National Music Publishers’ Association chief David Israelite was a major player in the push for the Music Modernization Act, which was passed by Congress and signed into law last year; he says that the time has come for a change on this front as well.
“The public performance right of songwriters and music publishers is not regulated by law. It's a free market,” Israelite says. “So if you write a song that is publicly performed, whether that's over broadcast airwaves or a digital stream or in a live venue like a bar, restaurant or hotel, you have a property interest in your copyright—they have to license it from you. And it is a free-market exercise that is unlike the record labels who have a very narrow public performance right; they only have one for digital radio, and a lot of people get confused by that. For songwriters and publishers, they have a very broad performance, right, and it's not regulated by law.”
Israelite notes that there are four PROs whose business is to license performance rights for writers and publishers: ASCAP, BMI, SESAC and GMR. Of these, only ASCAP and BMI operate under consent decrees (SESAC and GMR operate in a free market). This stems from a 1941 DOJ decision based on the conclusion that these two had too much market power compared to the fledgling broadcast industry. Naturally, a lot has changed since then. The broadcast sector is now incredibly powerful and consolidated, as are the other media that license music.
(New consent decrees passed after 1979 had built-in sunset clauses, by the way, but that doesn’t affect the 1941 decree.)
Any change, it should be said, would happen slowly, and deliberation is the watchword among all interested parties.
“What's happening now,” says Israelite, “is that the people who license from ASCAP and BMI are so concerned about the possibility that they would have to negotiate the value of songs in a free market that they're already running to Congress asking for help” in case action is taken. The MIC Coalition, an umbrella lobbying group of broadcasters, DSPs and “general licensees” (bars, restaurants, hotels, etc.), has been most vocal about how disruptive any change to the status quo would be. But Israelite says this claim isn’t the real issue.
"This kind of fear-mongering—that they couldn’t possibly operate without the government making the songwriters license? It’s just bullshit, because they do it today in many other forums."

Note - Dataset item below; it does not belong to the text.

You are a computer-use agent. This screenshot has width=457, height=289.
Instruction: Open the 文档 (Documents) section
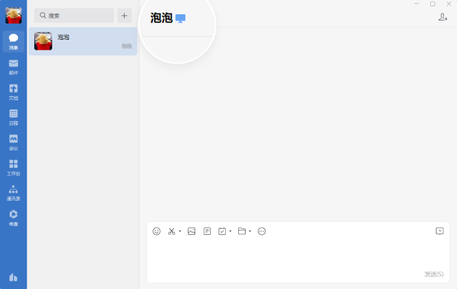pos(13,91)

“I think that they just don't want to be in a marketplace where they have to negotiate the value of the songs,” he says. “We're sympathetic that if anything were to change with the consent decrees, it would have to be done in a thoughtful, slow process. You can't just change the rules overnight. Where we disagree is that if the Department decides to walk away, which would be way down the road, we don't think that the government should step in and basically take over what is currently a private business of songwriting and regulate it. But [the MIC Coalition’s constituents] do want the government to take over the business of songwriting; they want a compulsory license. So that songwriters can't say no and the price is not set in the marketplace.”

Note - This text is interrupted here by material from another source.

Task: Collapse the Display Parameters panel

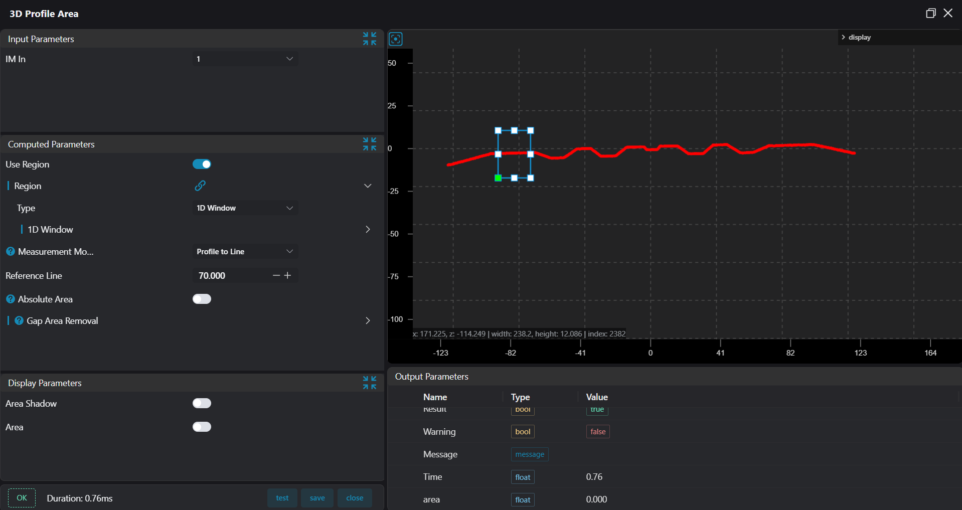Action: pos(370,383)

But of course, as he and many publishers point out, lots of rights are negotiated without a compulsory license. “So this kind of fear-mongering—that they couldn’t possibly operate without the government making the songwriters license? It’s just bullshit, because they do it today in many other forums,” Israelite insists. He adds that such claims from digital behemoths like Google, Amazon and Apple are “the most offensive—the idea that the world’s largest companies need antitrust protection against the songwriters. It’s preposterous.”
Israelite also points to the saga of the Radio Music Licensing Committee, a broadcast coalition he notes was assembled to “negotiate prices for radio. This is what GMR is suing them for right now, because they sued GMR and then GMR turned around and said, ‘You think we're an antitrust problem? Why did you all get to come together and negotiate prices with 100% of the market together?’ For the broadcasters to complain about market concentration? Look at the consolidation in the broadcast industry.”
Meanwhile, when the broadcasters create their own content and get into a licensing dispute with a carrier over fees, Israelite notes, “What happens if they don't like the price being offered by the carrier? You have a blackout. So when they negotiate their intellectual property for someone else to carry, they want to be in a free market and they want to be able to say, if we don't like your price and you can't use it. We can walk. But then when they want to use someone else's intellectual property they want a compulsory license. It’s the most hypocritical stance I've ever seen. It's just unbelievable.”